# Library Vector

This library defines the type vector of dependently typed lists.

Thanks to Adam Chlipala for suggesting this representation of vector, and for showing how easy some constructions (cons, map) over them can be defined. See the following thread in the archive of the Coq-club mailing list:

http://logical.saclay.inria.fr/coq-puma/messages/9978d9af68461f02

Require Import Prelims.
Require Import Arith.
Require Import Equality.

Set Implicit Arguments.

Finite sets.
Inductive Fin : nat -> Type :=
| First : forall n, Fin (S n)
| Next : forall n, Fin n -> Fin (S n).

Lemma Fin_0_inv (A : Type) : Fin 0 -> A.
inversion 1.
Qed.

Section Vector.

Vectors are functions from finite sets to elements. A vector of length n is a function from Fin n to A.

Variable A : Type.

Definition vector (n : nat) := Fin n -> A.

Definition vnil : vector 0 := Fin_0_inv A.

Definition vcons (x : A) n (v : vector n) : vector (S n) :=
let P :=
fun k =>
match k return Type with
| O => Empty_set
| S n => vector n -> A
end
in
fun i =>
match i in Fin Sn return P Sn with
| First _ => fun _ => x
| Next _ i' => fun v => v i'
end v.

Definition vhead (n : nat) (v : vector (S n)) : A :=
v (First n).

Definition vtail (n : nat) (v : vector (S n)) : vector n :=
fun i : Fin n => v (Next i).

The useful equivalence on vectors is equality of elements (we could define it seperately).

forall n (v : vector (S n)) (i : Fin (S n)),
vcons (vhead v) (vtail v) i = v i.
Proof.
dependent destruction i; reflexivity.
Qed.

Lemma vtail_vcons :
forall a n (v : vector n) (i : (Fin n)),
vtail (vcons a v) i = v i.
Proof.
reflexivity.
Qed.

Program Fixpoint vtake (n m : nat) : n <= m -> vector m -> vector n :=
match n return n <= m -> vector m -> vector n with
| O => fun _ _ => vnil
| S n => match m return S n <= m -> vector m -> vector (S n) with
| O => fun _ _ => False_rect _ _
| S m => fun _ v => vcons (vhead v) (vtake _ (vtail v))
end
end.

Program Fixpoint vdrop (n m : nat) {struct n} : n <= m -> vector m -> vector (m - n) :=
match n return n <= m -> vector m -> vector (m - n) with
| O => fun _ v => v
| S n => match m return S n <= m -> vector m -> vector (m - S n) with
| O => fun _ _ => False_rect _ _
| S m => fun _ v => vdrop (n := n) _ (vtail v)
end
end.

Program Fixpoint vnth (n m : nat) : n < m -> vector m -> A :=
match m return n < m -> vector m -> A with
| O => fun _ _ => False_rect _ _
| S m => match n return n < S m -> vector (S m) -> A with
| O => fun _ v => vhead v
| S n => fun _ v => vnth (n := n) _ (vtail v)
end
end.

Solve All Obligations using auto with arith.
Solve All Obligations using intros; contradict H; auto with arith.

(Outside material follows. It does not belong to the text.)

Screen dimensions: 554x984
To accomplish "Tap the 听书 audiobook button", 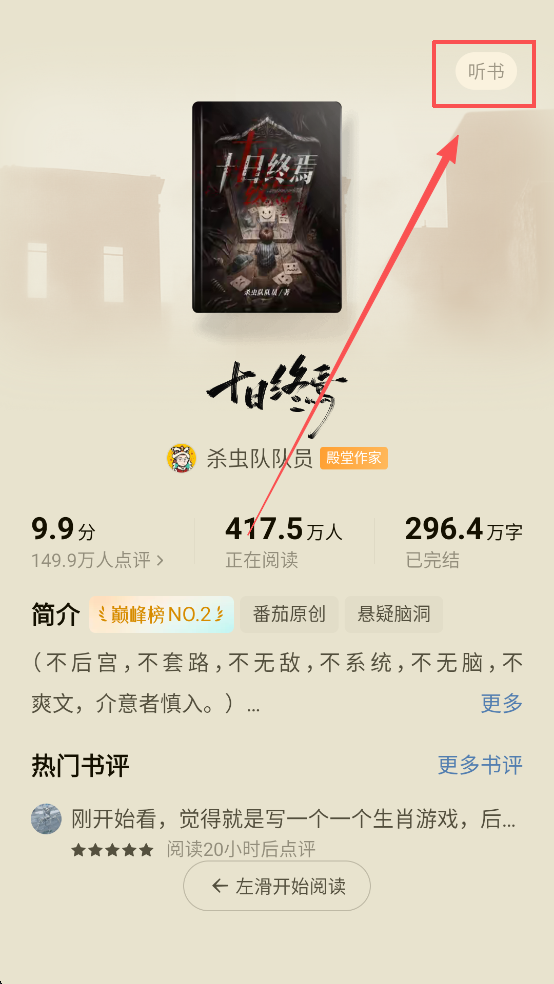I will (x=486, y=72).
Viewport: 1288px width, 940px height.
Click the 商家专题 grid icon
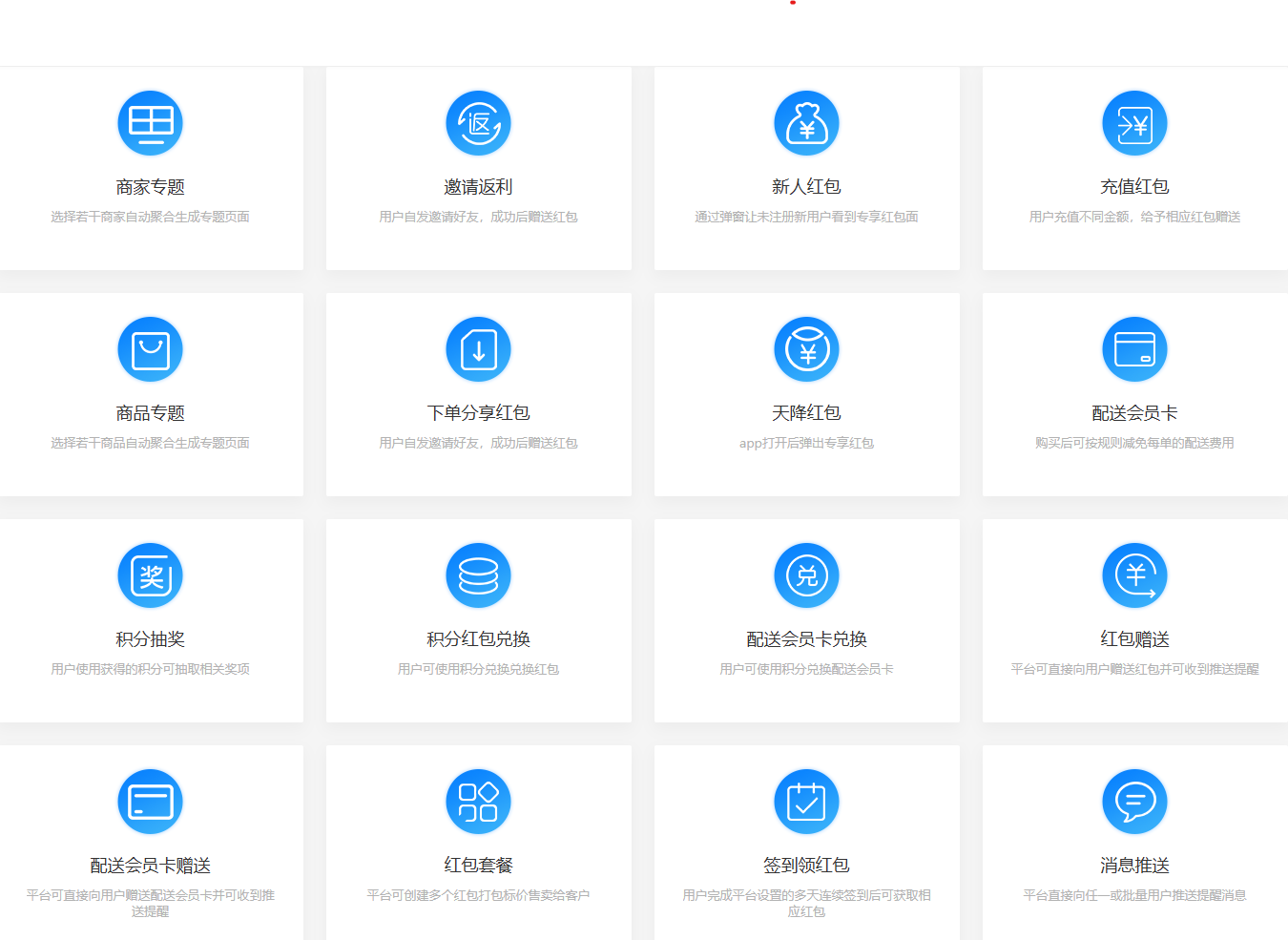tap(150, 123)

Fixpoint vappend (n m : nat) : vector n -> vector m -> vector (n + m) :=
match n return vector n -> vector m -> vector (n + m) with
| O => fun _ w => w
| S n' => fun v w => vcons (vhead v) (vappend (vtail v) w)
end.

The following does not type check:

Lemma vtake_vdrop_vappend :
forall n m (H : n <= m) (v : vector m) (i : Fin m),
vappend (vtake H v) (vdrop H v) i = v i.

Possible solutions:
• write this with a cast (see below)
• with Program (shown next)
• use what Program makes of it manually (ugly)
I would prefer to avoid using an explicit cast function (i.e. solution 2) but this gives me more troubles than I can handle (see also fill in library Context).

Program Definition vtake_vdrop_vappend :
forall n m (H : n <= m) (v : vector m) (i : Fin m),
vappend (vtake H v) (vdrop H v) i = v i := _.

Solve Obligations of vtake_vdrop_vappend using auto with arith.

Next Obligation.
unfold vtake_vdrop_vappend_obligation_1.
induction n; simpl.
unfold vdrop_obligation_1.
dependent destruction i; simpl.

repeat (elim_eq_rect; simpl).
reflexivity.

repeat (elim_eq_rect; simpl).
reflexivity.

Some more tinkering is required here... not important for now.

End Vector.

Implicit Arguments First [n].

Section Map.

Variables (A B : Type) (f : A -> B).

Definition vmap (n : nat) : vector A n -> vector B n :=
fun v i => f (v i).

End Map.

Section Fold.

Variables (A B : Type) (b : B) (f : A -> B -> B).

Fixpoint vfold (n : nat) : vector A n -> B :=
match n with
| O => fun _ => b
| S n => fun v => f (vhead v) (vfold (vtail v))
end.

End Fold.

Section Cast.

Given a proof of n = m, cast a vector of length n to a vector of length m.

Variable A : Type.

Definition vcast n (v : vector A n) m (H : n = m) : vector A m :=
match H in (_ = m) return vector A m with
| refl_equal => v
end.

Lemma vcast_vcons :
forall (a : A) n (v : vector A n) m (H : S n = S m) (i : Fin (S m)),
vcast (vcons a v) H i = vcons a (vcast v (S_eq_inv H)) i.
Proof.
intros a n v m H i.
dependent destruction H.
reflexivity.
Qed.

This is not important for now, see above.

Lemma vtake_vdrop_vappend' :
forall n m (H : n <= m) (v : vector A m) (i : Fin m),
vcast (vappend (vtake H v) (vdrop H v)) (le_plus_minus_r n m H) i = v i.
Proof.

Introduce a vcast in a binary predicate on A.
Lemma vcast_intro :
forall R n m (v1 v2 : vector A m) (H1 H2 : m = n) i,
(forall i, R (v1 i) (v2 i)) ->
R (vcast v1 H1 i) (vcast v2 H2 i).
Proof.
intros R n m v1 v2 H1 H2 i H.
dependent destruction H1.
dependent destruction H2.
apply H.
Qed.

End Cast.